* DATASET RECORDS *
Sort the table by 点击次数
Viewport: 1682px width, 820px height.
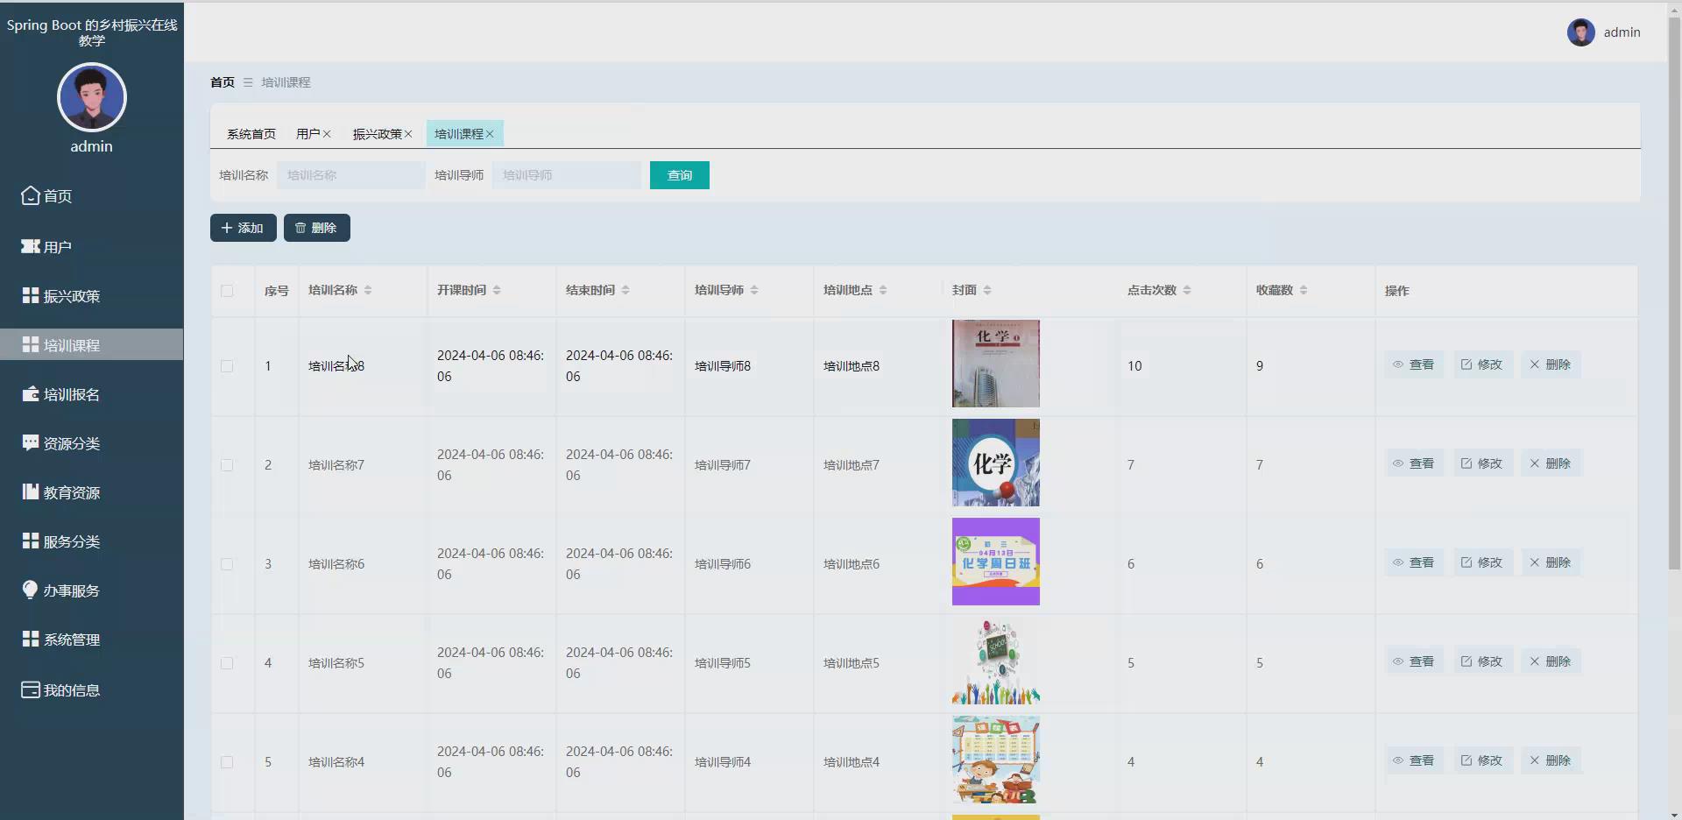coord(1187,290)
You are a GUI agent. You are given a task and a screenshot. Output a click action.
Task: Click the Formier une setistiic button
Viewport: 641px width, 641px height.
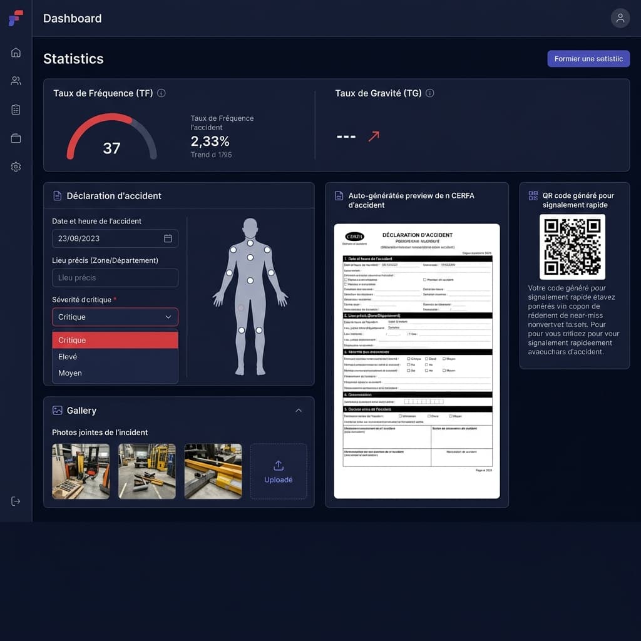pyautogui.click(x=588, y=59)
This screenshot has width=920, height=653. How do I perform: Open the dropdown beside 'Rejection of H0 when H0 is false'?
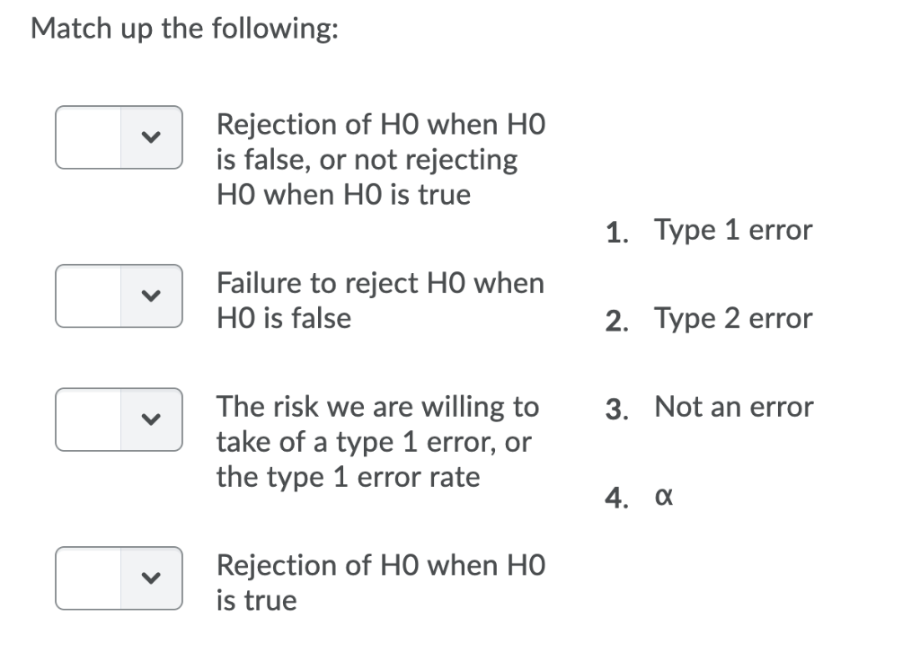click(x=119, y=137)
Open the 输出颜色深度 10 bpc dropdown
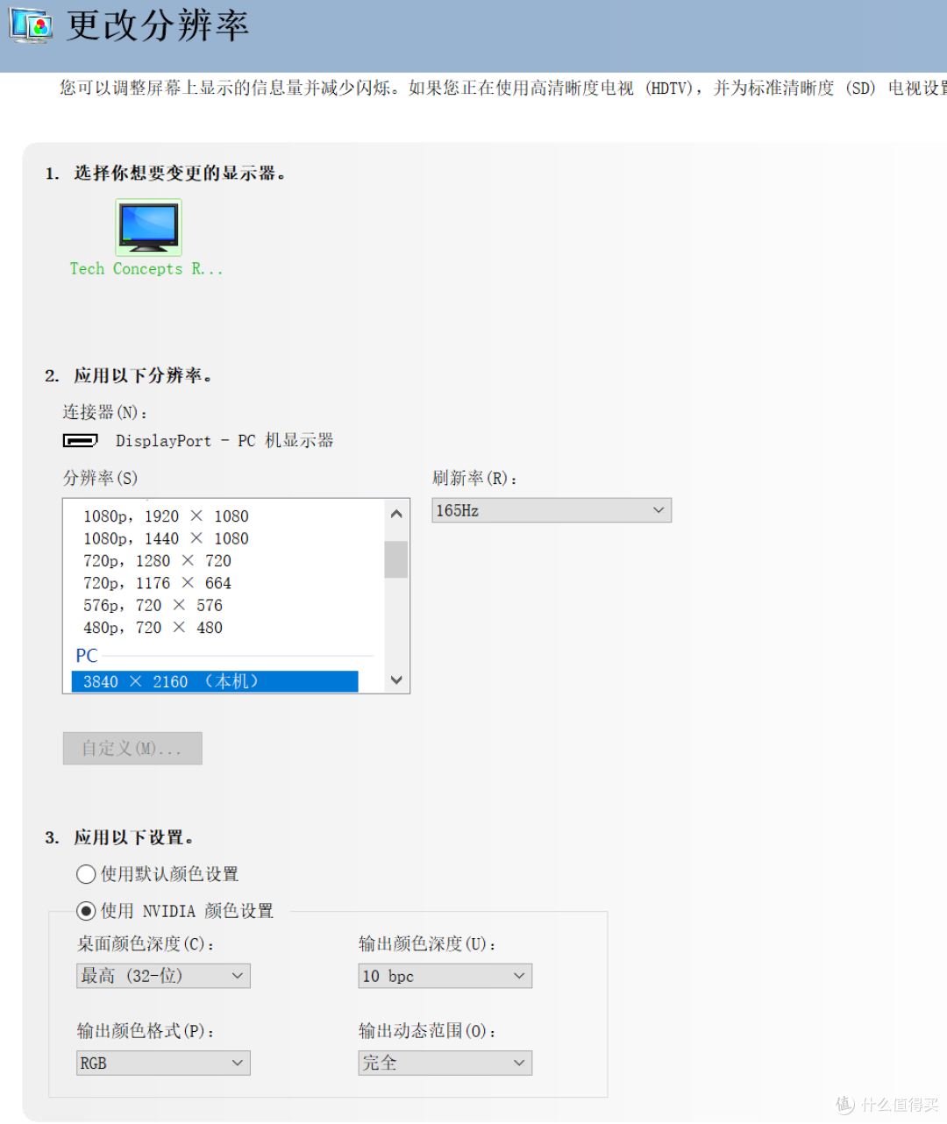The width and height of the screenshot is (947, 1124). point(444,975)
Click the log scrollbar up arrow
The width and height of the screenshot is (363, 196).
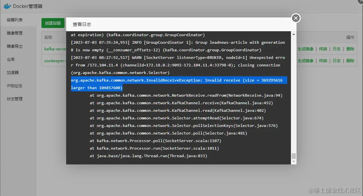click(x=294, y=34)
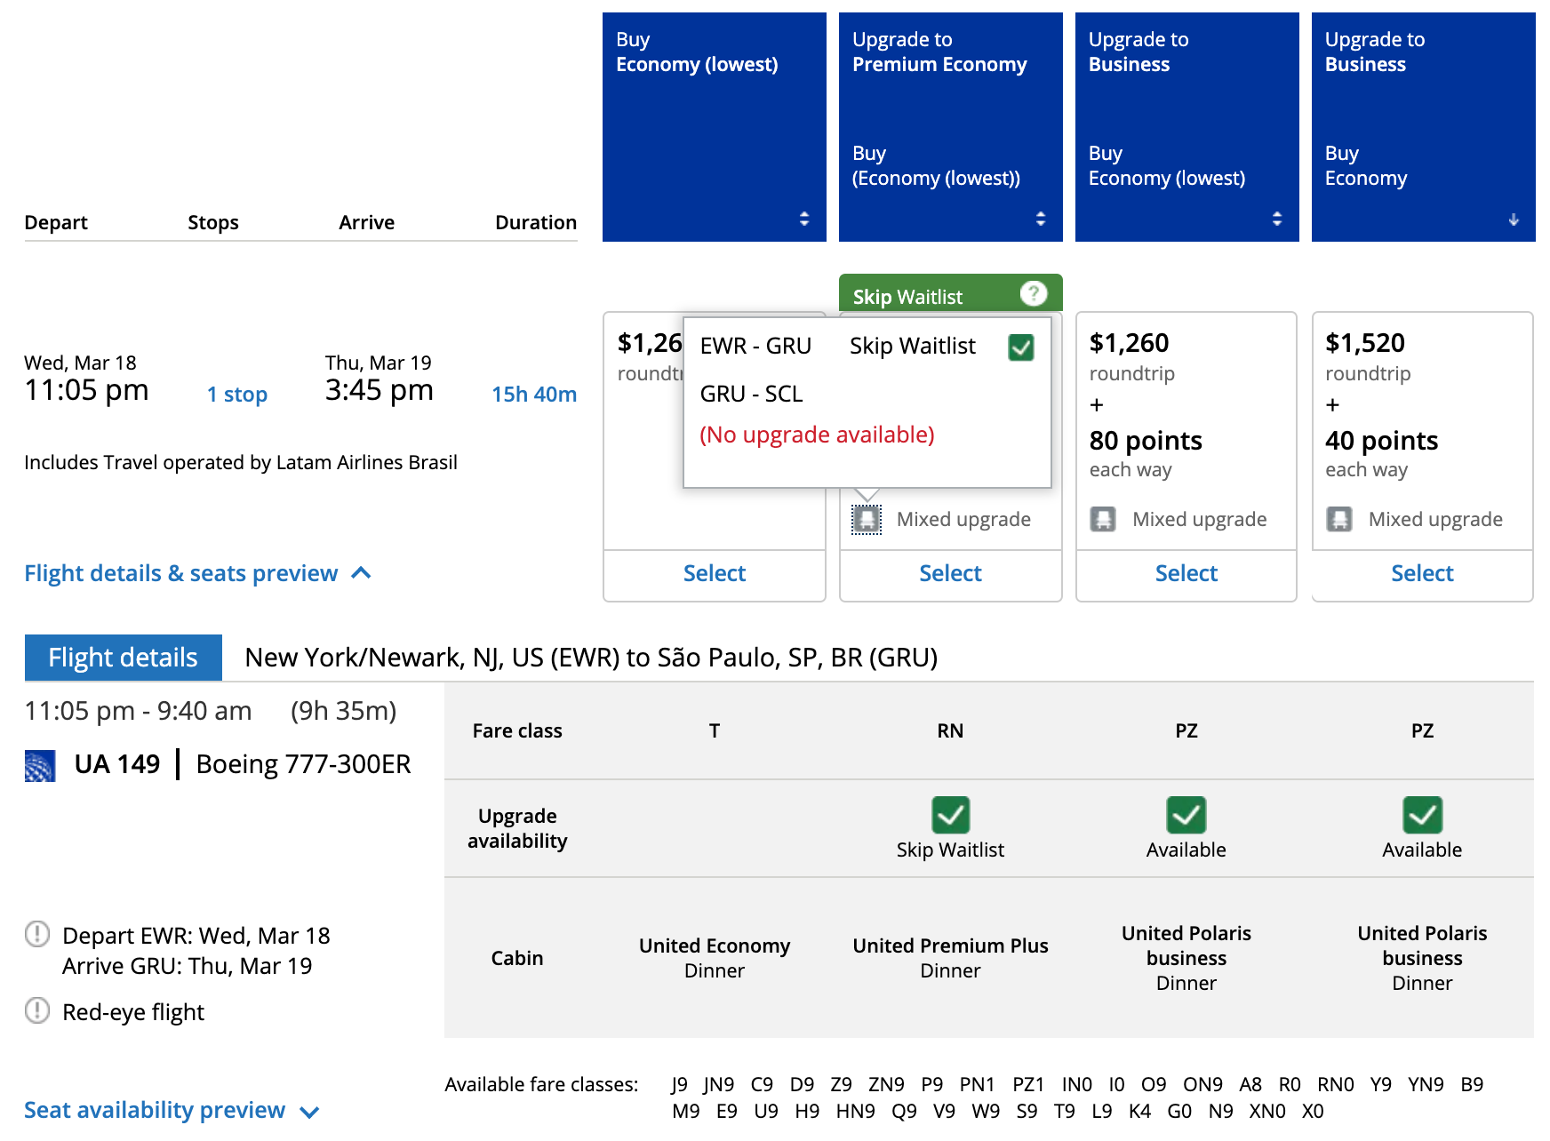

* EXERCISE DETAILS *
Only one thing is required: an exact printout of the lines from the line containing "Viewport: 1682px width, 820px height." through the last line of the records, pictures excluded.

* TASK RESULT *
Viewport: 1682px width, 820px height.
coord(1187,290)
You are a GUI agent. You are given a task and a screenshot. Output a click action.
Task: Click the Formier une setistiic button
Viewport: 641px width, 641px height.
pyautogui.click(x=588, y=59)
This screenshot has width=920, height=653. How do I perform: Open the dropdown beside 'Rejection of H0 when H0 is false'?
click(x=119, y=137)
Open the 输出颜色深度 10 bpc dropdown
The width and height of the screenshot is (947, 1124). point(444,975)
Click the log scrollbar up arrow
The width and height of the screenshot is (363, 196).
click(x=294, y=34)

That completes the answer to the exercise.